#### [Job A]
Pull out every line of the records that contains the string "dropdown".

#### [Document section]
START

# Coding Assignment 5: Support Vector Machine Classifier

CS 598 Practical Statistical Learning

2023-11-27

UIUC Fall 2023

**Authors**
* Ryan Fogle
    - rsfogle2@illinois.edu
    - UIN: 652628818
* Sean Enright
    - seanre2@illinois.edu
    - UIN: 661791377

**Contributions**

Ryan provided the initial implementation of the Pegasos algorithm, as well as the initial data cleaning, confusion matrices and test results.

Sean refactored the Pegasos algorithm implementation to vectorize operations, cleaned up the relabeling of data and added markdown to explain steps of the process.

## Introduction

In this assignment, we implement a Support Vector Machine (SVM) classifier using the Pegasos (Primal Estimated sub-GrAdient SOlver for SVM) algorithm. The Pegasos algorithm itself optimizes SVM parameters using stochastic gradient descent (SGD).

To validate our implementation, we classify two digits of the MNIST dataset.

In [None]:
import numpy as np
import pandas as pd
from sklearn.metrics import confusion_matrix, accuracy_score, ConfusionMatrixDisplay
import matplotlib.pyplot as plt

## The Pegasos Algorithm

The learning problem for a SVM can be stated as the following minimization problem:
$$
\min_{\beta, \alpha}
\frac{\lambda}{2} \lVert \beta \rVert^2
+ \frac{1}{n} \sum_{i=1}^{n} \left [ 1 - y(x^t \beta + \alpha) \right ]_{+}
$$

In the Pegasos algorithm, this objective function $J$ is iteratively approximated with samples of the training set observations as follows.

$$
J_i(\beta, \alpha) = 
\frac{\lambda}{2} \lVert \beta \rVert^2
+ \frac{1}{n} \sum_{i=1}^{n} \left [ 1 - y_i(x_i^t \beta + \alpha) \right ]_{+}
$$

where $\alpha$ is the intercept and $\beta$ is the p-dimensional coefficient vector.

END

#### [Supplied material]
START

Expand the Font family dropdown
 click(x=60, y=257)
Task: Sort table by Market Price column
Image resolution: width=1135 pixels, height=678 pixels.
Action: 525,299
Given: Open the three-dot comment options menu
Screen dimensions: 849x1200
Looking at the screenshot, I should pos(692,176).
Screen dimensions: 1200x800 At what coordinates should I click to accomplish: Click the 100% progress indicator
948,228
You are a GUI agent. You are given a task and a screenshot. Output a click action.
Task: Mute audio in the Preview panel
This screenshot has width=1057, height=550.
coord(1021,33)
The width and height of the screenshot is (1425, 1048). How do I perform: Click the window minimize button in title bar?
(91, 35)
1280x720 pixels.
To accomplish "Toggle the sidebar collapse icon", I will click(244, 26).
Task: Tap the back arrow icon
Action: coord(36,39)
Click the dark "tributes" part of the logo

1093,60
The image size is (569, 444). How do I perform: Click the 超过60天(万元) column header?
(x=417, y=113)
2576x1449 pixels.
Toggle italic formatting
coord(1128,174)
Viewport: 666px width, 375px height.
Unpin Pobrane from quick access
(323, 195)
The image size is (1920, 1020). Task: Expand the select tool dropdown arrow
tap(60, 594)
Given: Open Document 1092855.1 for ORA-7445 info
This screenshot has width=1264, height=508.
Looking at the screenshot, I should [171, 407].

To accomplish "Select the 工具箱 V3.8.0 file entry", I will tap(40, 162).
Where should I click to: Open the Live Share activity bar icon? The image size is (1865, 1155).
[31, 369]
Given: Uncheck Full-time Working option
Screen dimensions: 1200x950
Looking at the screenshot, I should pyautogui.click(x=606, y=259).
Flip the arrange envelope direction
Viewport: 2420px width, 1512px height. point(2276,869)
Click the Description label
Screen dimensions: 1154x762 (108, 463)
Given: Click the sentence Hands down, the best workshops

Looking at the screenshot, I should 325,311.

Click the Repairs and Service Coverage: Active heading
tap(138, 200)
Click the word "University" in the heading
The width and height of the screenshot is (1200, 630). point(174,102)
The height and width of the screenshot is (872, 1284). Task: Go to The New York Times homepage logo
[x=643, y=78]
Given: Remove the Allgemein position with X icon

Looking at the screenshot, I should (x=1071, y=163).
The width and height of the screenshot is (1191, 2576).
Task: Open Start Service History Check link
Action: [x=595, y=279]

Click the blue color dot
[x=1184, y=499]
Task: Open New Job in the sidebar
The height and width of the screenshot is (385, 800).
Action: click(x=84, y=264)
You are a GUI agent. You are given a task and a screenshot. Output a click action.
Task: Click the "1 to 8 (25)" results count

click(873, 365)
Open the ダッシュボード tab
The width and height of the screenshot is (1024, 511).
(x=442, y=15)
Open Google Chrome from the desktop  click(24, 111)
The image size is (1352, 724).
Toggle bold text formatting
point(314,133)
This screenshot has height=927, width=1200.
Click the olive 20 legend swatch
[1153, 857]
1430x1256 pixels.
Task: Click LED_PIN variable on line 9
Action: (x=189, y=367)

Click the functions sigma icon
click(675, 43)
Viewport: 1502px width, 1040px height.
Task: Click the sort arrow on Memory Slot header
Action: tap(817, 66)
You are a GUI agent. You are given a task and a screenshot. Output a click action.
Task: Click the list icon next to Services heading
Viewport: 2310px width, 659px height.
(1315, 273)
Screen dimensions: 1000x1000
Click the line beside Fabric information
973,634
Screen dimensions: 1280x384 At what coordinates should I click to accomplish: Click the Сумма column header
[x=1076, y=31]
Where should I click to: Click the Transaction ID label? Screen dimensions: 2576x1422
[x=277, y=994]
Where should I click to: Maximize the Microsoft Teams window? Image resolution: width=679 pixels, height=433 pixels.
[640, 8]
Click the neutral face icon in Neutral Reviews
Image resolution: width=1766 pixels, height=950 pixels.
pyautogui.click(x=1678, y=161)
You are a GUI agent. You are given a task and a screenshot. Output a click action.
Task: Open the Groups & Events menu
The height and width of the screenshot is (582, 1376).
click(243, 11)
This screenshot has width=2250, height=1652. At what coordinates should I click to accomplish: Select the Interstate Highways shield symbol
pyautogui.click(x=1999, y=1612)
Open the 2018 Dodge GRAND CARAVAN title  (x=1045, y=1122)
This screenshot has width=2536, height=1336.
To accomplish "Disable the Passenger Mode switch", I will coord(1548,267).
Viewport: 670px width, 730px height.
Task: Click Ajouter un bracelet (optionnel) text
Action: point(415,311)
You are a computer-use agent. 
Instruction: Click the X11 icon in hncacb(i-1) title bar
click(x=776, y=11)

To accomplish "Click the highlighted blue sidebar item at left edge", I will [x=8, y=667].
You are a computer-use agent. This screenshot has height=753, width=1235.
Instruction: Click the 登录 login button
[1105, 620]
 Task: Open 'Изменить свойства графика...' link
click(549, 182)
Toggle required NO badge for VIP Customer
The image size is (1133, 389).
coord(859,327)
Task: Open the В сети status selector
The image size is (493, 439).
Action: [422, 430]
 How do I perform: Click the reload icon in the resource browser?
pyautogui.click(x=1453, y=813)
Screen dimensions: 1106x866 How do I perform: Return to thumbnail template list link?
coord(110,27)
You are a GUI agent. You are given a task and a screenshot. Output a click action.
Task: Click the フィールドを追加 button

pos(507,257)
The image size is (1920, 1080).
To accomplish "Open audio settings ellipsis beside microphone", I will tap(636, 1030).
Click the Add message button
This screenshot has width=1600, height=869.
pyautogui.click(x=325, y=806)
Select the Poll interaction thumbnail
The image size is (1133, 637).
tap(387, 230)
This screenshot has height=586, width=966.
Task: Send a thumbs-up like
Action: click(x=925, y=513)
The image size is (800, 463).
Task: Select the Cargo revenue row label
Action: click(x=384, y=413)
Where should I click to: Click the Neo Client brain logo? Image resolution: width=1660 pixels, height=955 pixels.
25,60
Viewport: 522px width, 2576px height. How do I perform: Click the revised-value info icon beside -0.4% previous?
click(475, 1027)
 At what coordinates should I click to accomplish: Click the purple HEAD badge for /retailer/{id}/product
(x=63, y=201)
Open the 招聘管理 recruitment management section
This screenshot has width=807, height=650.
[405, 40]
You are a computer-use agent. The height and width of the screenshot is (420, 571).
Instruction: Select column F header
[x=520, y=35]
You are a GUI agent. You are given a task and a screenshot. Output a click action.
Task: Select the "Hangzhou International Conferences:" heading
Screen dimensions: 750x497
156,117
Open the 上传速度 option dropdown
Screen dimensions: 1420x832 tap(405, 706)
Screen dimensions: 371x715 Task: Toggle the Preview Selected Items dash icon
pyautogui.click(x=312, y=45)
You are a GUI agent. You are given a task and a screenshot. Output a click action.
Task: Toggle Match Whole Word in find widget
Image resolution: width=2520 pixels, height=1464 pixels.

END

#### [Job B]
Summarize the assignment on SVM classification in two sentences.

#### [Problem solution A]
Expand the Font family dropdown
The image size is (1920, 1020). Task: Expand the select tool dropdown arrow
Open the 上传速度 option dropdown

#### [Problem solution B]
The assignment implements a Support Vector Machine classifier with the Pegasos algorithm, which optimizes SVM parameters through stochastic gradient descent, and validates it by classifying two digits of the MNIST dataset. Ryan Fogle provided the initial Pegasos implementation, data cleaning, confusion matrices and test results, and Sean Enright vectorized the implementation, cleaned up the relabeling of data and added markdown explaining the steps.